In a speech to the United Nations General Assembly, President George W. Bush strongly urged the U. N. to reform itself:

"The United Nations was created to spread the hope of liberty, and to fight poverty and disease, and to help secure human rights and human dignity for all the world's people. To help make these promises real, the United Nations must be strong and efficient, free of corruption, and accountable to the people it serves. The United Nations must stand for integrity, and live by the high standards it sets for others. And meaningful institutional reforms must include measures to improve internal oversight, identify cost savings, and ensure that precious resources are used for their intended purpose."

Mr.

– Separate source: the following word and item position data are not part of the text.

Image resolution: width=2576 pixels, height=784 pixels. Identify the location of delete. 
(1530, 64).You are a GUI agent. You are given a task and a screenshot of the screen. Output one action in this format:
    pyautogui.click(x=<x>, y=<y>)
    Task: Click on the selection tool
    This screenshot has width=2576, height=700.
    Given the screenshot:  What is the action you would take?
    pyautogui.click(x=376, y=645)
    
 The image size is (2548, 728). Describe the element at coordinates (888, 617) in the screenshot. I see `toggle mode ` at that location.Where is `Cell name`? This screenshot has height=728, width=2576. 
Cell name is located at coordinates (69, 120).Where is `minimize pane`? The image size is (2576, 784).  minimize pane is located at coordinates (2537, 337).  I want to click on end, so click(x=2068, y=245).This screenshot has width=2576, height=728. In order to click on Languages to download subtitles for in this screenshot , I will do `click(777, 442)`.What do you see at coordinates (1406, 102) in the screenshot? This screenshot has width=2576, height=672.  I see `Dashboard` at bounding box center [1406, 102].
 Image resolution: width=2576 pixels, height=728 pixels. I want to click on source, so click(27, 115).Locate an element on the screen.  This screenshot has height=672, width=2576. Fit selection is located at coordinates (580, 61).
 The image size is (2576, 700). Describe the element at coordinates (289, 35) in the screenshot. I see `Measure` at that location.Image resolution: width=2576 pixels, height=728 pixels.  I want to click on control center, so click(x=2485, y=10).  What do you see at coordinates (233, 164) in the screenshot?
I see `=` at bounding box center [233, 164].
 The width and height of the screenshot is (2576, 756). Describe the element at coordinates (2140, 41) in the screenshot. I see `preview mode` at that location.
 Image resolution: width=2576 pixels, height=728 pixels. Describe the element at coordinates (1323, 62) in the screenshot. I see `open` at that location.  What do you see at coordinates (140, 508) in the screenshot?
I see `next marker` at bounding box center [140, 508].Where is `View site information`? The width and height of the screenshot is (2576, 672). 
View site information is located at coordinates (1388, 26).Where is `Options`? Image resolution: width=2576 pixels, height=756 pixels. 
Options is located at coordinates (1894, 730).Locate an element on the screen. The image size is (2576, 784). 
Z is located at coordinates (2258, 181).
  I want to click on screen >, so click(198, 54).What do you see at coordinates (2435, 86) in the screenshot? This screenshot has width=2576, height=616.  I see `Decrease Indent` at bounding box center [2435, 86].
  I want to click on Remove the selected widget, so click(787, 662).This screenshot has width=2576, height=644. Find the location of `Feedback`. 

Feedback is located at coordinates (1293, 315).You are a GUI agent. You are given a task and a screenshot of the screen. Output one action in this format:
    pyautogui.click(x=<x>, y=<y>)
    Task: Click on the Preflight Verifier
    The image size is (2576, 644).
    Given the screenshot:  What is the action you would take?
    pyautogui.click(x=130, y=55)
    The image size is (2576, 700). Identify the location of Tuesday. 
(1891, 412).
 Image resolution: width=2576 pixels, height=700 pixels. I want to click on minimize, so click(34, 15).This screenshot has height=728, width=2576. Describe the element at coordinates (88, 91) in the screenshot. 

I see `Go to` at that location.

Bush said that if member countries want the United Nations to be respected, they should begin by making sure it is worthy of respect:

"When this great institution's member states choose notorious abusers of human rights to sit on the U.N. Human Rights Commission, they discredit a noble effort, and undermine the credibility of the whole organization."

The founding members of the United Nations knew that international security would increasingly depend on advancing the rights of mankind, and this would require the work of many people and many nations. After committing America to the idea of the U.N. in 1945, President Franklin Roosevelt declared, "The structure of world peace cannot be the work of one man, or one party, or one nation." President Bush says that peace is the responsibility of every nation and every generation:

"With courage and conscience, we will meet our responsibilities to protect the lives and rights of others. And when we do, we will help fulfill the promise of the United Nations."

President Bush said it is the proper task of the United Nations to work to ensure that every human being has a chance to live in freedom and dignity.

The preceding was an editorial reflecting the views of the United States Government.